- **JOB A**
Restate the notes on the Signal matrix event variables from "- This variable" to "the training data.", swapping "epoch" for "trial".
- **JOB B**
Carry on the notes on the Signal matrix event variables and their loading code from the point where they stop.

- **EXCERPTED TEXT**
◆ ◆ ◆ ◆ ◆ ◆ ◆

For each sample in the Signal matrix, associated events are coded using the following variables:

- **Flashing**:  
  - `1` when row/column was intensified, `0` otherwise.
  
- **StimulusCode**:  
  - `0` when no row/column is being intensified (i.e., matrix is blank).  
  - `1…6` for intensified columns (1 being the left-most column).  
  - `7…12` for intensified rows (7 being the upper-most row).  

- **StimulusType**:  
  - `0` when no row/column is being intensified or the intensified row/column does not contain the desired character.  
  - `1` when the intensified row/column contains the desired character.  
  - This variable allows easy access to labels in the training sets, separating responses that contained the desired character from those that did not. It can also be determined using the **StimulusCode** along with the **TargetChar** that the user focused on.

- **TargetChar**:  
  - The correct character label for each character epoch in the training data.


In [1]:
from glob import glob
from pathlib import Path
import os
import mne
import scipy
import numpy as np
import pandas as pd
import matplotlib.pyplot as plt

In [2]:
DATA_DIR = Path('')
DATA_PATHS = glob(str(DATA_DIR / 'BCI_Comp_III_Wads_2004' / '*.mat'))

◆ ◆ ◆ ◆ ◆ ◆ ◆

- **MATERIAL PROVIDED**

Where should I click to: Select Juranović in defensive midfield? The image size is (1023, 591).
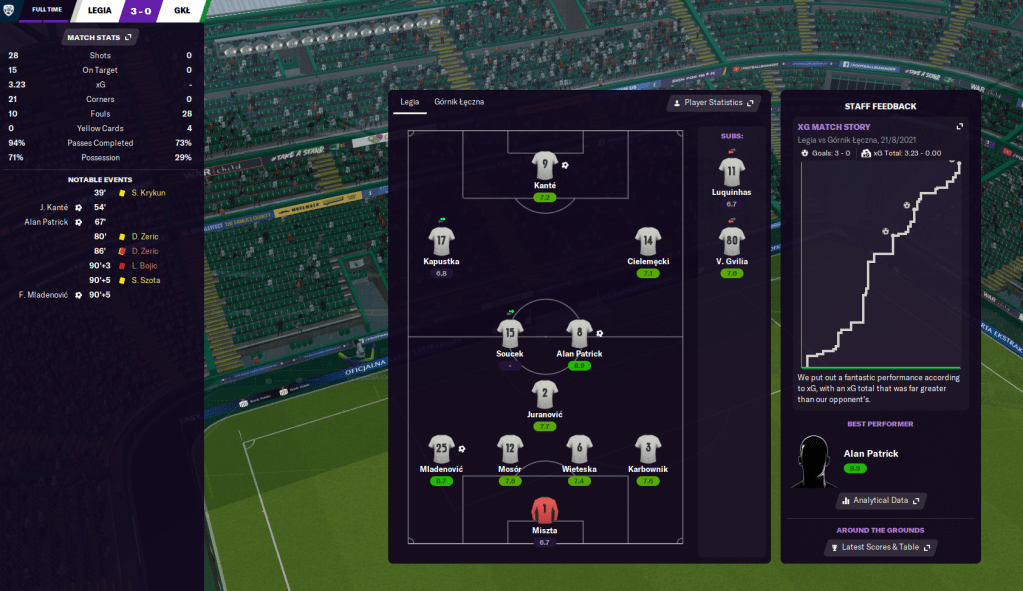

◆ ◆ ◆ ◆ ◆ ◆ ◆

- **OUTPUT A**
- This variable allows easy access to labels in the training sets, separating responses that contained the desired character from those that did not. It can also be determined using the **StimulusCode** along with the **TargetChar** that the user focused on.

- **TargetChar**:  
  - The correct character label for each character trial in the training data.

- **OUTPUT B**
ELOC_PATH = DATA_DIR / 'BCI_Comp_III_Wads_2004' / 'eloc64.txt'

In [3]:
Subject_A_Test = scipy.io.loadmat(DATA_PATHS[0])
Subject_A_Train = scipy.io.loadmat(DATA_PATHS[1])
Subject_B_Test = scipy.io.loadmat(DATA_PATHS[2])
Subject_B_Train = scipy.io.loadmat(DATA_PATHS[3])

In [4]:
print(Subject_A_Train.keys())

dict_keys(['__header__', '__version__', '__globals__', 'Signal', 'TargetChar', 'Flashing', 'StimulusCode', 'StimulusType'])


In [5]:
print('Header: ', Subject_A_Train['__header__']), print('\nVersion: ', Subject_A_Train['__version__']);

Header:  b'MATLAB 5.0 MAT-file, Platform: PCWIN, Created on: Mon Nov 29 08:14:54 2004'

Version:  1.0


In [6]:
channels = []
f = open(ELOC_PATH,'r')
for channel in f.read().split('\n'):
    channels.append(channel.split('\t')[-1].split('.')[0])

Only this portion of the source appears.